▶ **PASSAGE SHOWN**
By the way, a 15 minute overload in the Cherokee probably falls outside the definition of a "Nuisance Trip". And if you'd opened the breaker on the input to the regulator you probably would have been able to reset the Over Voltage Protection circuit in the regulator and get the alternator back on line. Just a guess that when the output breaker opened the output voltage spiked and the OVP latched. Have to remove all the power to it to get it to reset. But you probably knew that.
You're right I did miss the pusher configuration part. You da man!
Bill
Sent from my iPad
On Jul 29, 2013, at 8:42 PM, "Robert L. Nuckolls, III" <nuckolls.bob(at)aeroelectric.com (nuckolls.bob(at)aeroelectric.com)> wrote:
[quote] Excellent point. But with that configuration, it doesn't make sense to put the starter contactor on the firewall because I'll still need to run the alternator wire all the way up to the front anyway. I was planning on an ANL50 for protection.
Why? Did I miss something in the deliberations?
I'd put the starter contactor as close to where the other loads are as possible. If you have the battery in the back for W&B considerations you're going to have to run a heavy gauge cable to the starter in the front. Put the contactor on the firewall then everything gets to take advantage of this big heavy wire when you're not cranking.
Okay, refresh my memory. I thought we were talking
about a canard pusher with battery in nose.
I realize that you aren't required to build to Part 23 standards but some of them do make sense. Part 23 requires that circuit protection devices for loads critical to safety of flight be resettable or replaceable by the flight crew while in flight. What stuff are you powering with the alternator you'd like to have if you're flying VFR on top at night over Nevada somewhere? How would you fly and replace an NL50 fuse? Where would you put it so it would be handy? Carrying a spare NL50? That's required too (in Part 23).
Actually it is not. The relevant paragraph is here:
Sec. 23.1357 Circuit protective devices.
(a) Protective devices, such as fuses or circuit breakers, must be installed in all electrical circuits other than--
(1) Main circuits of starter motors used during starting only; and (2) Circuits in which no hazard is presented by their omission.
(b) A protective device for a circuit essential to flight safety may not be used to protect any other circuit.

▶ **TASK DESCRIPTION**
List every sentence in the aircraft wiring email that ends with a question mark. The data that come next have no connection to the aircraft wiring email.

▶ **PROVIDED DATA**
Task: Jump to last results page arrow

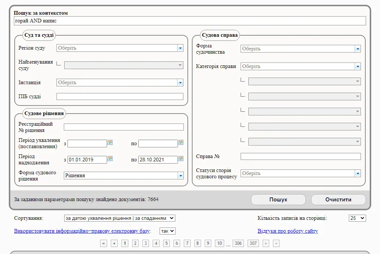Action: click(276, 243)
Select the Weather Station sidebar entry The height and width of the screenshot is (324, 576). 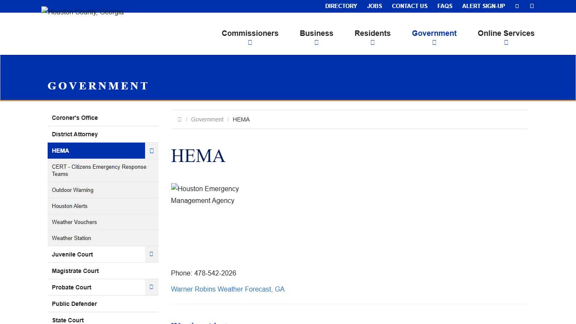click(71, 238)
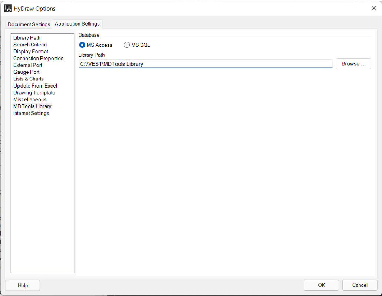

▶ **WORKED SOLUTION**
1. Why?
2. Did I miss something in the deliberations?
3. What stuff are you powering with the alternator you'd like to have if you're flying VFR on top at night over Nevada somewhere?
4. How would you fly and replace an NL50 fuse?
5. Where would you put it so it would be handy?
6. Carrying a spare NL50?